In general most investors understand advisory boards are more of show but to
me they demonstrate the kind of "company the startup intends to keep".

Ultimately advisory boards are endorsements - plain and simple.

Totally agree with Mark in the post that active advisory boards will require
more discipline by the startup teams and equity compensation for advisors.

------
rizzn
There was one part of this that stood out to me, where Mark suggested that it
might be worth it ask for token investment from those on the advisory board:

"Get some skin in the game. I know it sounds crazy that you’re approaching
industry luminaries that you would die to work with and you’re asking them
for, gulp, money! But if you approach them with a very fair valuation and ask
for a small check (say $10k, which should be nothing to someone in this
position) I believe you’ll have a reasonable shot at it provided that you
actually have an interesting company."

It stuck out to me, because it harkened back to a post John wrote a few weeks
ago - "An Entrepreneurial Counter Culture is Looming"
([http://siliconangle.net/ver2/2009/09/18/an-
entrepreneurial-c...](http://siliconangle.net/ver2/2009/09/18/an-
entrepreneurial-counter-culture-is-looming-the-startup-market-is-not-ok/)).

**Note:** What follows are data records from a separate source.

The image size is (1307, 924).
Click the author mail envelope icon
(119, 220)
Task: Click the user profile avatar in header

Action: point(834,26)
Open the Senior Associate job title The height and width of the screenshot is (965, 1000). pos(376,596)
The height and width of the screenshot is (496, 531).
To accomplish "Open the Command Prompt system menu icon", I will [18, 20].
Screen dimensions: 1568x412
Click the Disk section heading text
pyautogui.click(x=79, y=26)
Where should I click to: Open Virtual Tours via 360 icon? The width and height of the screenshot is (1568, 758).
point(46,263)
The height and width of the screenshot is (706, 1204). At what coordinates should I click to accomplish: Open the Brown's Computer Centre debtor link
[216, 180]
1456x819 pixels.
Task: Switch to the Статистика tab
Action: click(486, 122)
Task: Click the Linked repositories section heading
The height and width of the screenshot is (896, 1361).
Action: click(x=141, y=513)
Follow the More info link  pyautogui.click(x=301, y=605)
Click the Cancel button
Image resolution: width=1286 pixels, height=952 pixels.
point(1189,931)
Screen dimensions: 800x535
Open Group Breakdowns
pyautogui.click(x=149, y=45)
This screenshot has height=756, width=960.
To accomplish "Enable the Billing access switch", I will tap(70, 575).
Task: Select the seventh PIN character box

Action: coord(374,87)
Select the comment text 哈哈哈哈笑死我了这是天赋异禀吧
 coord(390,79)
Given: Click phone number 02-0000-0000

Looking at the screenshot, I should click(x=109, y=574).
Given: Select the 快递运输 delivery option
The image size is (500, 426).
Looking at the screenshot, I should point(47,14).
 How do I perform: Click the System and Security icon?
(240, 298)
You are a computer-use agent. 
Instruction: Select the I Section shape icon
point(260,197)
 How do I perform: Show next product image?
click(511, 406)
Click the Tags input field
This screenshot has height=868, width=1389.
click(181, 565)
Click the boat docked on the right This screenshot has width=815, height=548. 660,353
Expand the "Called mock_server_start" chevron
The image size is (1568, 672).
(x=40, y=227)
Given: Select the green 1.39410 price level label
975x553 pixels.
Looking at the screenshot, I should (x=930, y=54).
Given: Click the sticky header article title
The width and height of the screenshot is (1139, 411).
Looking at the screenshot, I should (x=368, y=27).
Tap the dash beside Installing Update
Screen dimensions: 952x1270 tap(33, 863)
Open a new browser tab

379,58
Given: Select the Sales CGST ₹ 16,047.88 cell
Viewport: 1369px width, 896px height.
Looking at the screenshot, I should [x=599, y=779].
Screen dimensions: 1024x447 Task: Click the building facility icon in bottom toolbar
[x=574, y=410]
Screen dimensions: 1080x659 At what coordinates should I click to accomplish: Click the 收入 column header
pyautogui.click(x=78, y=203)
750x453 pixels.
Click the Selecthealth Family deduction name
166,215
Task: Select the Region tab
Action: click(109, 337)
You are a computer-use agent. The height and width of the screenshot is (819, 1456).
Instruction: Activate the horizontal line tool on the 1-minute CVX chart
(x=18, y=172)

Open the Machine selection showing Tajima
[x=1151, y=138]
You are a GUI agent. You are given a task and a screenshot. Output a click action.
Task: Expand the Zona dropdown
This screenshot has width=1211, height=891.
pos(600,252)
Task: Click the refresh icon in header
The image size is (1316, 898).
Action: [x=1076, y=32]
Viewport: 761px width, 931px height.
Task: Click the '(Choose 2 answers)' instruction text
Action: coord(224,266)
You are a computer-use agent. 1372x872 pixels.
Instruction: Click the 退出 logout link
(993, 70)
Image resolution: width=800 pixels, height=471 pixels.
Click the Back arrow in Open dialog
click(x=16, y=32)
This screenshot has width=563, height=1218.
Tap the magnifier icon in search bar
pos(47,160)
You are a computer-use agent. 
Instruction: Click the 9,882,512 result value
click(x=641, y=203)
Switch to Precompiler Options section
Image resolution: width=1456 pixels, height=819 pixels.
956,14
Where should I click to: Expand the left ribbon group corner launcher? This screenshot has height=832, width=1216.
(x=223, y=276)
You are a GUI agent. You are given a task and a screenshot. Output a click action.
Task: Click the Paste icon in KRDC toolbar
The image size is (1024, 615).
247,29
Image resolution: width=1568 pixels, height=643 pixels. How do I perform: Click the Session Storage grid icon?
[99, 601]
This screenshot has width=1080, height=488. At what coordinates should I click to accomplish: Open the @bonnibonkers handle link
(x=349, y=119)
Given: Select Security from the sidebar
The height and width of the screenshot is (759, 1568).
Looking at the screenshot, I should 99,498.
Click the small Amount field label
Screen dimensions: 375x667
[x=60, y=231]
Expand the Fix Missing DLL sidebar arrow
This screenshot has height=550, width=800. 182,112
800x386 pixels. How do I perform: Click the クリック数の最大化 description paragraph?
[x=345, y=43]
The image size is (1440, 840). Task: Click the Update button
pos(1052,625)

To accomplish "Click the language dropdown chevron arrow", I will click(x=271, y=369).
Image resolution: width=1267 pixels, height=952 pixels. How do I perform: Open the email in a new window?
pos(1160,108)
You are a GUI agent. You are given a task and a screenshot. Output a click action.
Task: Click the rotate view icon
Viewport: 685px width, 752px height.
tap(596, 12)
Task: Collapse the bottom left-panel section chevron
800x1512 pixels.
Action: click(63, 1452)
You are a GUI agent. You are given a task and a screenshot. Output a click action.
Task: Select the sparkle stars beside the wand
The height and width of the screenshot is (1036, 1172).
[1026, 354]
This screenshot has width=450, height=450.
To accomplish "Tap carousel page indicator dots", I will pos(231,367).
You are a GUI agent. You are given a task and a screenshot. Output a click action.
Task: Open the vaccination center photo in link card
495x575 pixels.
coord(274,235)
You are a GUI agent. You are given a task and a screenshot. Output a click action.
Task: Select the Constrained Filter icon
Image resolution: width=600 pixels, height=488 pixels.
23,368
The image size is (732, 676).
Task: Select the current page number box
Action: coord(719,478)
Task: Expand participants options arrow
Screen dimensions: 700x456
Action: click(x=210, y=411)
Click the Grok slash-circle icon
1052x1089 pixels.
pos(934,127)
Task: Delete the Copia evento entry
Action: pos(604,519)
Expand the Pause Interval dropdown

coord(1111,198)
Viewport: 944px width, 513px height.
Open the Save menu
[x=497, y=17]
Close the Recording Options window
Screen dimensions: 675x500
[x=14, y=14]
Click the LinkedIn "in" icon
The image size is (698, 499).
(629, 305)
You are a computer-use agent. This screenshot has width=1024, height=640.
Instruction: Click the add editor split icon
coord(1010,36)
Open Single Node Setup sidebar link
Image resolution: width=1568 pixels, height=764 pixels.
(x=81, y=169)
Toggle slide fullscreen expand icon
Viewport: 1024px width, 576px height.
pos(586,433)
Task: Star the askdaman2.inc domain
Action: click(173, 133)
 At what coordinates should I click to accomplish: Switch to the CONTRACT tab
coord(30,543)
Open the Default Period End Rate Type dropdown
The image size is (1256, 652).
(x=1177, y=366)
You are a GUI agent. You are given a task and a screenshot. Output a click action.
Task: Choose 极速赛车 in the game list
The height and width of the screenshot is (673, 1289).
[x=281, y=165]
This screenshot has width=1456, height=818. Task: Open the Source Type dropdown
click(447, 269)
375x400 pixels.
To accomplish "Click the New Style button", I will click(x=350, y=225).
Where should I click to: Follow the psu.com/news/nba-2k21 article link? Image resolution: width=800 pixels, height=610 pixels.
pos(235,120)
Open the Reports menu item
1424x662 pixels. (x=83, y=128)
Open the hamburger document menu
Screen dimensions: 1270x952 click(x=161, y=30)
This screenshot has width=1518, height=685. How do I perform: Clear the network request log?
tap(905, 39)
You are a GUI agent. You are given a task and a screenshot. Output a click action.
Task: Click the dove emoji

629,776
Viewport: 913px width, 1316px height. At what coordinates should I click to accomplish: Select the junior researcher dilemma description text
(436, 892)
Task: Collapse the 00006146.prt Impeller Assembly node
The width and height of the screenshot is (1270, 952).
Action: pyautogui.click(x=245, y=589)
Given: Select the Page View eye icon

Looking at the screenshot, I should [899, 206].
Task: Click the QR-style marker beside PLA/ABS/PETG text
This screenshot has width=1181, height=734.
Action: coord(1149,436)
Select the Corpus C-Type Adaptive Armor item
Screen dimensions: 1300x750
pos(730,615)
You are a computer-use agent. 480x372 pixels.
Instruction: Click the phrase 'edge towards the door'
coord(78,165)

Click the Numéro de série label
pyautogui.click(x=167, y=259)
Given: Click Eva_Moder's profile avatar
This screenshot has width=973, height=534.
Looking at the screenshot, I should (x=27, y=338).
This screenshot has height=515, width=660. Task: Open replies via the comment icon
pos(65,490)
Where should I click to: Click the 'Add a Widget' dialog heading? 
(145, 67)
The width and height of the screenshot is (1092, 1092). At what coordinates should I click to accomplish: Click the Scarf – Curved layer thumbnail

In the post, as was backed up by several HN commentors and commentors at the
site, John said: "I’ve estimated that the required amount for a "real" seed
round in today’s open source environment for tech ventures is about 200-300k –
that is unless you are young and can do the coding yourself."

Obviously, fundraising isn't the goal of assembling an advisory board, but it
is interesting that should you not be able to get angel or seed funding in the
amount you're looking for (not millions, but not $10k or whatever), the
advisory board might be a middle ground to look at.